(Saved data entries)
________________________

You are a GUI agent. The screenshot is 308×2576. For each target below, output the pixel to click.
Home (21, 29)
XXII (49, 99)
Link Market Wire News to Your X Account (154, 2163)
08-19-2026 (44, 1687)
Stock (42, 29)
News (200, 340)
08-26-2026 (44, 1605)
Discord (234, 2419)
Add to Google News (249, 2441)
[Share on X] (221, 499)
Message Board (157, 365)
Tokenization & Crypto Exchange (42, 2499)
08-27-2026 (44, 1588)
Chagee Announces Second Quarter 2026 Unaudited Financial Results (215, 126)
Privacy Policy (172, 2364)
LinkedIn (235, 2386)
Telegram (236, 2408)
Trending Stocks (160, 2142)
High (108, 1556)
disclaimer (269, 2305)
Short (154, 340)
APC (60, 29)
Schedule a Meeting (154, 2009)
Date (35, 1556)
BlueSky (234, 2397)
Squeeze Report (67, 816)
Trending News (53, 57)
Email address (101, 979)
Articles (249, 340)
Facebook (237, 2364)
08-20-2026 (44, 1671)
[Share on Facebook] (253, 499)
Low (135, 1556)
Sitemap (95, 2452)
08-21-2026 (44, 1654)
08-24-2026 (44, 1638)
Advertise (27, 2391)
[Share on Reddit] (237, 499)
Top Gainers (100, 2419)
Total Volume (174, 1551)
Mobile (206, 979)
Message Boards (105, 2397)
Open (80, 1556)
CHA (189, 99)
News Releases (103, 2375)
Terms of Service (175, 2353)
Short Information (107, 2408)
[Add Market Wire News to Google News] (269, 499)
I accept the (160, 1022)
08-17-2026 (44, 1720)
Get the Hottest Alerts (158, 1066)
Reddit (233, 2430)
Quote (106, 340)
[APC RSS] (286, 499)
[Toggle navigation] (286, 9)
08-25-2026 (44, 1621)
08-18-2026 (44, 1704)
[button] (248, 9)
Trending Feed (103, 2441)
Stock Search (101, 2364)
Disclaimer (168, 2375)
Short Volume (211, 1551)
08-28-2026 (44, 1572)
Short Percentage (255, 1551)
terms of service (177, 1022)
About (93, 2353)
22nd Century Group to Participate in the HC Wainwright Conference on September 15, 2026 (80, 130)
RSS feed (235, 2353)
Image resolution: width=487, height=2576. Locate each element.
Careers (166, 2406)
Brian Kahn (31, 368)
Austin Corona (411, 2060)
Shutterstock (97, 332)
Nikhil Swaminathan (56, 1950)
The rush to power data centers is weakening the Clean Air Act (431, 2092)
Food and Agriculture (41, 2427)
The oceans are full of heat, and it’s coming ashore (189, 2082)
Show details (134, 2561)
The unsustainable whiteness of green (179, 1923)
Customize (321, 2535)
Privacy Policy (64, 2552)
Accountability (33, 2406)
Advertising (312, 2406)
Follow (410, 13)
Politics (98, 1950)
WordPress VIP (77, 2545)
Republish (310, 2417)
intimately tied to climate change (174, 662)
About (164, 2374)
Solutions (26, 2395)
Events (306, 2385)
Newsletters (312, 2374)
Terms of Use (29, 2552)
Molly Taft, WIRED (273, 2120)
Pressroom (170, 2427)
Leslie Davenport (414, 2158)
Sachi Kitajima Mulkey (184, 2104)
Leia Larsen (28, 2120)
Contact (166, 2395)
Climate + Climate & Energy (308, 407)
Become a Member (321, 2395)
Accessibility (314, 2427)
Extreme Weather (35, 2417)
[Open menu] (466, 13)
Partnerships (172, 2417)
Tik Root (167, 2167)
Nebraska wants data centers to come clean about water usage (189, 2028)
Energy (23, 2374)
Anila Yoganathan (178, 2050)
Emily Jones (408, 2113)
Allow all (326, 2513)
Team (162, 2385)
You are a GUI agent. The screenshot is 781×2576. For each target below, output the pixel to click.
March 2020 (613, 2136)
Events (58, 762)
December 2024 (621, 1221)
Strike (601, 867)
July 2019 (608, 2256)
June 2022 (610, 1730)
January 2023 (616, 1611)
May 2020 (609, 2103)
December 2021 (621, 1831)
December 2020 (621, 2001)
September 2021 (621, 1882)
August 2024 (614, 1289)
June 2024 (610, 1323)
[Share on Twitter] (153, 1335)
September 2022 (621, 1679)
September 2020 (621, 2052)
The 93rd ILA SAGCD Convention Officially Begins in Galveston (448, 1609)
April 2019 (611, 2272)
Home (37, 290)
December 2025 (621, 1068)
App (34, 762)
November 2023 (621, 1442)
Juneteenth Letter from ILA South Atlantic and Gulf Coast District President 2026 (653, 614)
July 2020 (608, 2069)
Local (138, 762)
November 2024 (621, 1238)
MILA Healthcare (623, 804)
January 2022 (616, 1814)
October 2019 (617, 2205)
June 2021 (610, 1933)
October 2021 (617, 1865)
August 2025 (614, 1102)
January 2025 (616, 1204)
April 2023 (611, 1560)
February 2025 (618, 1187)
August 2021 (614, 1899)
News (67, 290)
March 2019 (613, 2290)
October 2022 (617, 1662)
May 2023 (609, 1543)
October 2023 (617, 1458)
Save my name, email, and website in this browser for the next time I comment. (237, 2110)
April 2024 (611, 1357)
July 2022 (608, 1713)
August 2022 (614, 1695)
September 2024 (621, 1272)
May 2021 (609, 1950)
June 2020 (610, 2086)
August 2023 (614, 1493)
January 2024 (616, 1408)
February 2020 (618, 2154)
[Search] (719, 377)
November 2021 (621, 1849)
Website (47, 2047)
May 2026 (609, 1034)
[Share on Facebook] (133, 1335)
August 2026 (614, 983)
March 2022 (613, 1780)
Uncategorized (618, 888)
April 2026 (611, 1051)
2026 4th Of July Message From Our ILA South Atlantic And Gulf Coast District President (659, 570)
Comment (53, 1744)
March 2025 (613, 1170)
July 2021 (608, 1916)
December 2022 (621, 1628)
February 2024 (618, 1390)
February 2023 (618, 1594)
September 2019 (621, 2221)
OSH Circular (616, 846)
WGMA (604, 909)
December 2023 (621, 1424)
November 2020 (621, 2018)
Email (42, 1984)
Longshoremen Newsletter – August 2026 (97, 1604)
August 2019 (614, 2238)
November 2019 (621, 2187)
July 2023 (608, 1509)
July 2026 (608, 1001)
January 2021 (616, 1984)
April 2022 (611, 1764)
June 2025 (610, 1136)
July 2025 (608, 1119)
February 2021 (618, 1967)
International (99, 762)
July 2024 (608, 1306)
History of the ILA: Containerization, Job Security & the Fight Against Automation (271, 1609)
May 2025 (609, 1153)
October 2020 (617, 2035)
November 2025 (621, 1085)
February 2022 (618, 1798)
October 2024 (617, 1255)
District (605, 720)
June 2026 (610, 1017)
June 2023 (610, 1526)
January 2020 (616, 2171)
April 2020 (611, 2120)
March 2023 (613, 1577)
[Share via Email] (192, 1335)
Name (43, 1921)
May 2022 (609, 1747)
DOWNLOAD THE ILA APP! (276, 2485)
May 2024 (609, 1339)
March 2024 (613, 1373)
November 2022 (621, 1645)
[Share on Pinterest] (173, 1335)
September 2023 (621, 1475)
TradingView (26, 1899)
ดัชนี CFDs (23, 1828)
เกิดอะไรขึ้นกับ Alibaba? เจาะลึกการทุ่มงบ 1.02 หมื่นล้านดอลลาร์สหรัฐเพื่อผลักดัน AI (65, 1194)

________________________

Each entry must be reproduced exactly, with nothing added or dropped.

You are a GUI agent. The screenshot is 308×2576. For each target below, output the pixel to click.
Home (21, 29)
XXII (49, 99)
Link Market Wire News to Your X Account (154, 2163)
08-19-2026 (44, 1687)
Stock (42, 29)
News (200, 340)
08-26-2026 (44, 1605)
Discord (234, 2419)
Add to Google News (249, 2441)
[Share on X] (221, 499)
Message Board (157, 365)
Tokenization & Crypto Exchange (42, 2499)
08-27-2026 (44, 1588)
Chagee Announces Second Quarter 2026 Unaudited Financial Results (215, 126)
Privacy Policy (172, 2364)
LinkedIn (235, 2386)
Telegram (236, 2408)
Trending Stocks (160, 2142)
High (108, 1556)
disclaimer (269, 2305)
Short (154, 340)
APC (60, 29)
Schedule a Meeting (154, 2009)
Date (35, 1556)
BlueSky (234, 2397)
Squeeze Report (67, 816)
Trending News (53, 57)
Email address (101, 979)
Articles (249, 340)
Facebook (237, 2364)
08-20-2026 (44, 1671)
[Share on Facebook] (253, 499)
Low (135, 1556)
Sitemap (95, 2452)
08-21-2026 (44, 1654)
08-24-2026 (44, 1638)
Advertise (27, 2391)
[Share on Reddit] (237, 499)
Top Gainers (100, 2419)
Total Volume (174, 1551)
Mobile (206, 979)
Message Boards (105, 2397)
Open (80, 1556)
CHA (189, 99)
News Releases (103, 2375)
Terms of Service (175, 2353)
Short Information (107, 2408)
[Add Market Wire News to Google News] (269, 499)
I accept the (160, 1022)
08-17-2026 (44, 1720)
Get the Hottest Alerts (158, 1066)
Reddit (233, 2430)
Quote (106, 340)
[APC RSS] (286, 499)
[Toggle navigation] (286, 9)
08-25-2026 (44, 1621)
08-18-2026 (44, 1704)
[button] (248, 9)
Trending Feed (103, 2441)
Stock Search (101, 2364)
Disclaimer (168, 2375)
Short Volume (211, 1551)
08-28-2026 (44, 1572)
Short Percentage (255, 1551)
terms of service (177, 1022)
About (93, 2353)
22nd Century Group to Participate in the HC Wainwright Conference on September 15, 2026 (80, 130)
RSS feed (235, 2353)
Image resolution: width=487, height=2576. Locate each element.
Careers (166, 2406)
Brian Kahn (31, 368)
Austin Corona (411, 2060)
Shutterstock (97, 332)
Nikhil Swaminathan (56, 1950)
The rush to power data centers is weakening the Clean Air Act (431, 2092)
Food and Agriculture (41, 2427)
The oceans are full of heat, and it’s coming ashore (189, 2082)
Show details (134, 2561)
The unsustainable whiteness of green (179, 1923)
Customize (321, 2535)
Privacy Policy (64, 2552)
Accountability (33, 2406)
Advertising (312, 2406)
Follow (410, 13)
Politics (98, 1950)
WordPress VIP (77, 2545)
Republish (310, 2417)
intimately tied to climate change (174, 662)
About (164, 2374)
Solutions (26, 2395)
Events (306, 2385)
Newsletters (312, 2374)
Terms of Use (29, 2552)
Molly Taft, WIRED (273, 2120)
Pressroom (170, 2427)
Leslie Davenport (414, 2158)
Sachi Kitajima Mulkey (184, 2104)
Leia Larsen (28, 2120)
Contact (166, 2395)
Climate + Climate & Energy (308, 407)
Become a Member (321, 2395)
Accessibility (314, 2427)
Extreme Weather (35, 2417)
[Open menu] (466, 13)
Partnerships (172, 2417)
Tik Root (167, 2167)
Nebraska wants data centers to come clean about water usage (189, 2028)
Energy (23, 2374)
Anila Yoganathan (178, 2050)
Emily Jones (408, 2113)
Allow all (326, 2513)
Team (162, 2385)
You are a GUI agent. The screenshot is 781×2576. For each target below, output the pixel to click.
March 2020 (613, 2136)
Events (58, 762)
December 2024 (621, 1221)
Strike (601, 867)
July 2019 (608, 2256)
June 2022 (610, 1730)
January 2023 (616, 1611)
May 2020 (609, 2103)
December 2021 (621, 1831)
December 2020 (621, 2001)
September 2021 (621, 1882)
August 2024 (614, 1289)
June 2024 (610, 1323)
[Share on Twitter] (153, 1335)
September 2022 (621, 1679)
September 2020 (621, 2052)
The 93rd ILA SAGCD Convention Officially Begins in Galveston (448, 1609)
April 2019 (611, 2272)
Home (37, 290)
December 2025 (621, 1068)
App (34, 762)
November 2023 (621, 1442)
Juneteenth Letter from ILA South Atlantic and Gulf Coast District President 2026 (653, 614)
July 2020 (608, 2069)
Local (138, 762)
November 2024 (621, 1238)
MILA Healthcare (623, 804)
January 2022 (616, 1814)
October 2019 (617, 2205)
June 2021 (610, 1933)
October 2021 (617, 1865)
August 2025 (614, 1102)
January 2025 (616, 1204)
April 2023 (611, 1560)
February 2025 (618, 1187)
August 2021 (614, 1899)
News (67, 290)
March 2019 (613, 2290)
October 2022 (617, 1662)
May 2023 (609, 1543)
October 2023 (617, 1458)
Save my name, email, and website in this browser for the next time I comment. (237, 2110)
April 2024 (611, 1357)
July 2022 (608, 1713)
August 2022 (614, 1695)
September 2024 (621, 1272)
May 2021 (609, 1950)
June 2020 (610, 2086)
August 2023 (614, 1493)
January 2024 (616, 1408)
February 2020 (618, 2154)
[Search] (719, 377)
November 2021 (621, 1849)
Website (47, 2047)
May 2026 (609, 1034)
[Share on Facebook] (133, 1335)
August 2026 (614, 983)
March 2022 (613, 1780)
Uncategorized (618, 888)
April 2026 (611, 1051)
2026 4th Of July Message From Our ILA South Atlantic And Gulf Coast District President (659, 570)
Comment (53, 1744)
March 2025 (613, 1170)
July 2021 (608, 1916)
December 2022 (621, 1628)
February 2024 (618, 1390)
February 2023 (618, 1594)
September 2019 (621, 2221)
OSH Circular (616, 846)
WGMA (604, 909)
December 2023 (621, 1424)
November 2020 (621, 2018)
Email (42, 1984)
Longshoremen Newsletter – August 2026 (97, 1604)
August 2019 (614, 2238)
November 2019 (621, 2187)
July 2023 (608, 1509)
July 2026 (608, 1001)
January 2021 (616, 1984)
April 2022 (611, 1764)
June 2025 (610, 1136)
July 2025 (608, 1119)
February 2021 (618, 1967)
International (99, 762)
July 2024 (608, 1306)
History of the ILA: Containerization, Job Security & the Fight Against Automation (271, 1609)
May 2025 (609, 1153)
October 2020 (617, 2035)
November 2025 (621, 1085)
February 2022 (618, 1798)
October 2024 (617, 1255)
District (605, 720)
June 2026 (610, 1017)
June 2023 (610, 1526)
January 2020 (616, 2171)
April 2020 (611, 2120)
March 2023 (613, 1577)
[Share via Email] (192, 1335)
Name (43, 1921)
May 2022 (609, 1747)
DOWNLOAD THE ILA APP! (276, 2485)
May 2024 (609, 1339)
March 2024 (613, 1373)
November 2022 (621, 1645)
[Share on Pinterest] (173, 1335)
September 2023 (621, 1475)
TradingView (26, 1899)
ดัชนี CFDs (23, 1828)
เกิดอะไรขึ้นกับ Alibaba? เจาะลึกการทุ่มงบ 1.02 หมื่นล้านดอลลาร์สหรัฐเพื่อผลักดัน AI (65, 1194)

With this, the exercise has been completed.